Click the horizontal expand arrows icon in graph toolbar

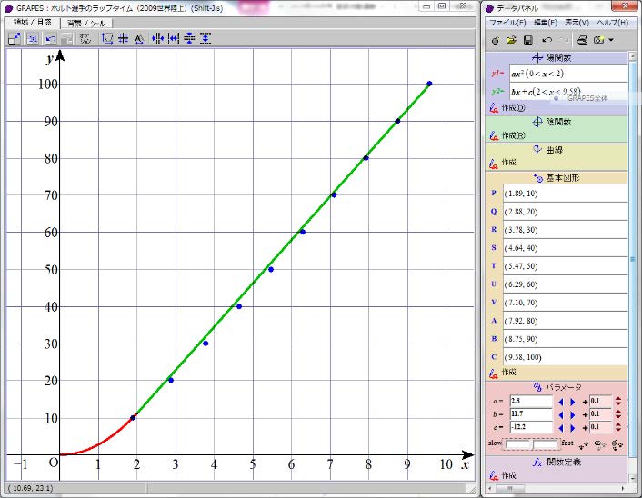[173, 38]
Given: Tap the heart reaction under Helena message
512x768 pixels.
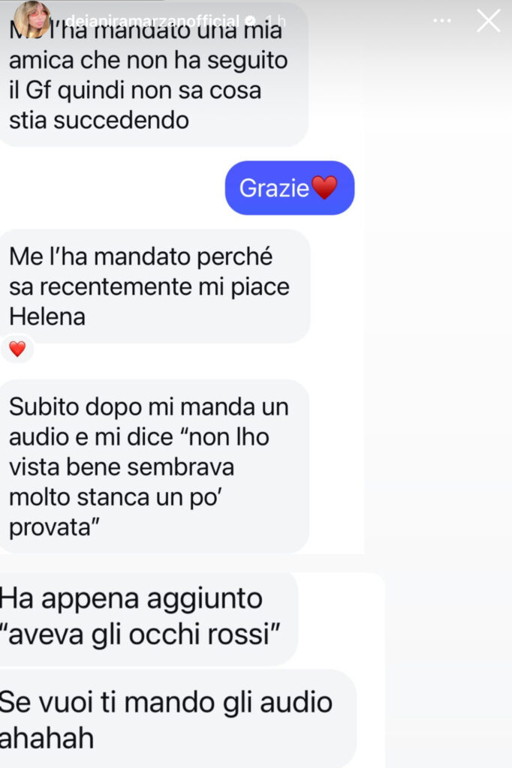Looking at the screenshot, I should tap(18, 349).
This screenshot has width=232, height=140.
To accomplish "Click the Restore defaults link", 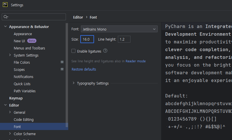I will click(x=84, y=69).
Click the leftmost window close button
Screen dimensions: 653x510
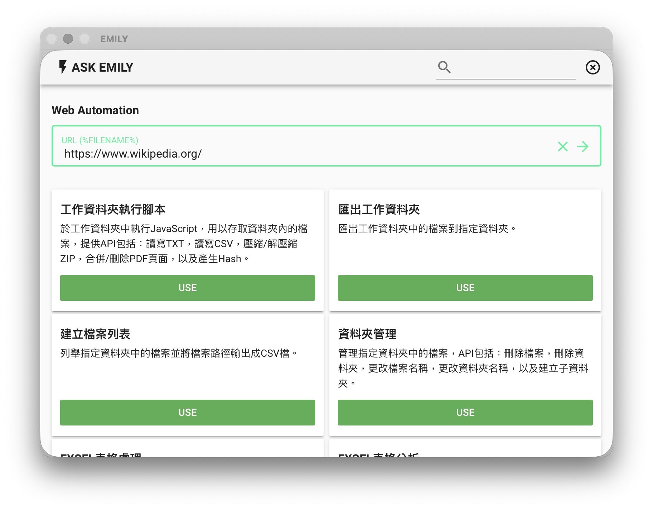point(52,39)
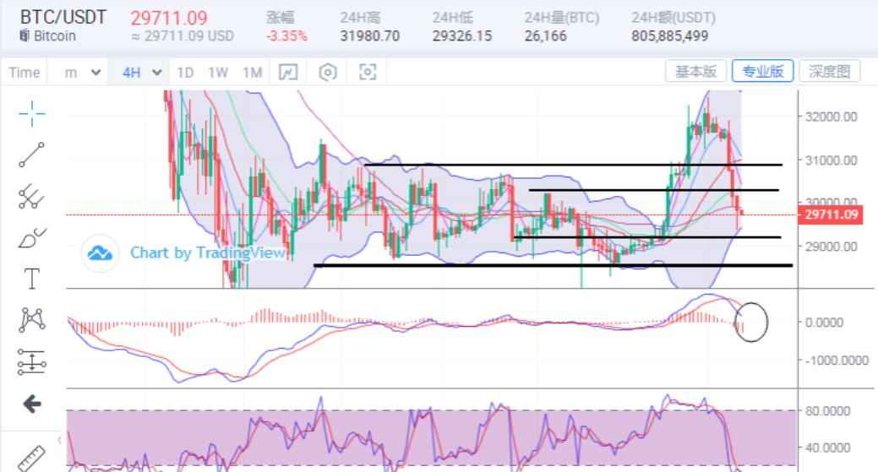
...
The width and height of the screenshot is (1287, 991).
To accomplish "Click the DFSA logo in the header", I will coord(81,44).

**REQUIRED WORK**
A single number is required: the count of lines in the material above that contain the word "height".

**RESPONSE BELOW**
2